La seconde, toujours verticale mais plus directe consiste à casser les lignes au cœur du jeu en cherchant le tandem de devant. Aussi bien pour Bordalás qu’Abelardo, le plan de jeu est valorisé par la complémentarité de deux attaquants. À Getafe, c’est l’intelligence collective de deux profils similaires : les points d’ancrage et techniques Jaime Mata (13 buts, 6 dernières passes)- Jorge Molina (10 buts, 4 dernières passes). À Alavés, c’est l’association de deux profils qui se complètent : Borja Bastón (4 buts) court un peu partout pour étirer les lignes adverses et tourne autour de Calleri (7 buts), excellent point d’appui aérien et au sol.
Combat idéologique
« Aussi bien Getafe que nous, sommes la révélation de la Liga. Je pense que peu de gens comptaient sur nous pour faire partie des sept premiers à ce stade de la saison », disait Abelardo en janvier avant une rencontre Getafe-Alaves conclue sur un 4-0. Mais ce face-à-face direct a dévoilé les contrastes entre deux équipes à la philosophie similaire mais aux potentiels différents, qui s’observaient déjà chaque week-end. Bien supérieur avec le ballon, les joueurs de José Bordalás ont montré les limites immuables de ceux d’Alavés pour faire des différences balle au pied. Une anicroche qui explique le nombre réduit de buts inscrits (32. Contre 38 reçus). Pour arriver en situation dangereuse, les joueurs d’Abelardo reposent bien trop souvent sur les coups de pied arrêtés où ils profitent de la qualité technique de Jony et aérienne de Laguardia ou Maripán : 15 buts de leurs 32 inscrits l’ont été sur coup-franc ou corner. De quoi se montrer très dépendant envers une situation de jeu sans pour autant maîtriser l’enjeu de la créativité.

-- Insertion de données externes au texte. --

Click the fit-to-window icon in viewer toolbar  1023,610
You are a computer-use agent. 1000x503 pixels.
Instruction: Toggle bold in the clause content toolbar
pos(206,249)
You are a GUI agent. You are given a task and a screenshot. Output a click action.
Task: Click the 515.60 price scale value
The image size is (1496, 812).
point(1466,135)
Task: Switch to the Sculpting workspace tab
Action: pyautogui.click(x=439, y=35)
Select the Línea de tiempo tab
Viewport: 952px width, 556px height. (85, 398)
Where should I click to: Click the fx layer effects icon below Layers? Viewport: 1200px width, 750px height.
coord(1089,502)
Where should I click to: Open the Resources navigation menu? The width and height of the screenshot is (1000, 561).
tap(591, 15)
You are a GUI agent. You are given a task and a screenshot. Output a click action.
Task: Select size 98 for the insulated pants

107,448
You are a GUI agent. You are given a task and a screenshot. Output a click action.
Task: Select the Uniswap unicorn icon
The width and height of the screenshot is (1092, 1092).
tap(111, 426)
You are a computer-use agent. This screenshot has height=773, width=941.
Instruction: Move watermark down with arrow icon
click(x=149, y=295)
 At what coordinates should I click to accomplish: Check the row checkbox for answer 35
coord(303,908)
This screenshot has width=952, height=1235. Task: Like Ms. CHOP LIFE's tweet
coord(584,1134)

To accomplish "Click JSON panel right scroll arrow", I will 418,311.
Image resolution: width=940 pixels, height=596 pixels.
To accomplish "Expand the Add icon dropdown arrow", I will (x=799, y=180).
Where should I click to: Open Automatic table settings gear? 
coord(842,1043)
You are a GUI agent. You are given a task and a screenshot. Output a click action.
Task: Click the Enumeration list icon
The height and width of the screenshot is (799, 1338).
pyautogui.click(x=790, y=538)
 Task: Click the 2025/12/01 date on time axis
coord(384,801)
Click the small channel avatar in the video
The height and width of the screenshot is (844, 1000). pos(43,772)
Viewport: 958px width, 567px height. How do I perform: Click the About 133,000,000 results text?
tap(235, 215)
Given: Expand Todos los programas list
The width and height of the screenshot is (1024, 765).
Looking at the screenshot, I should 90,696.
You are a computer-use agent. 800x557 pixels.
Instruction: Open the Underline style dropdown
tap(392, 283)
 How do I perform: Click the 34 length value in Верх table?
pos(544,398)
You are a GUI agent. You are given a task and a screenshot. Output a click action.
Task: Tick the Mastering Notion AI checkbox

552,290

Si Alavés a réussi à boxer dans la catégorie supérieure tout au long de la saison et se bat à l’heure actuelle avec Getafe, Séville, Valence et l’Athletic Bilbao (tous animés par le 4-4-2 à plat et des initiatives de réaction) cela ne pourrait pas suffire en compétition européenne. En comparaison avec ces équipes, excellente en phase sans ballon, Alavés a plus de mal en transition avec ballon et se met assez ponctuellement en difficulté tout seul. Mais après-tout, le club aura tout l’été pour combler ces problèmes offensifs et se rendre moins dépendant. Jusqu’ici, Alavés et Getafe ont permis à la Liga de ne pas perdre en incertitude malgré la première partie de saison chaotique de Villarreal, Valence, l’Athletic Bilbao et la Real Sociedad. Mieux même, les deux équipes ont permis au championnat d’être plus incertain que les dernières saisons.
Car si la domination des Barcelone, Atlético Madrid et Real Madrid est chaque année accentuée par la Liga de Fútbol Profesional, la concurrence parmi les « autres » s’est cette année encore fortifiée en ajoutant deux camps. En difficulté pour exister dans une ligue obsédée par son top 3, des clubs à l’histoire mythique et d’autres au passé plat semblent affilier leur combat idéologique à leurs idées de jeu. Le football de résistance gagne en grandeur.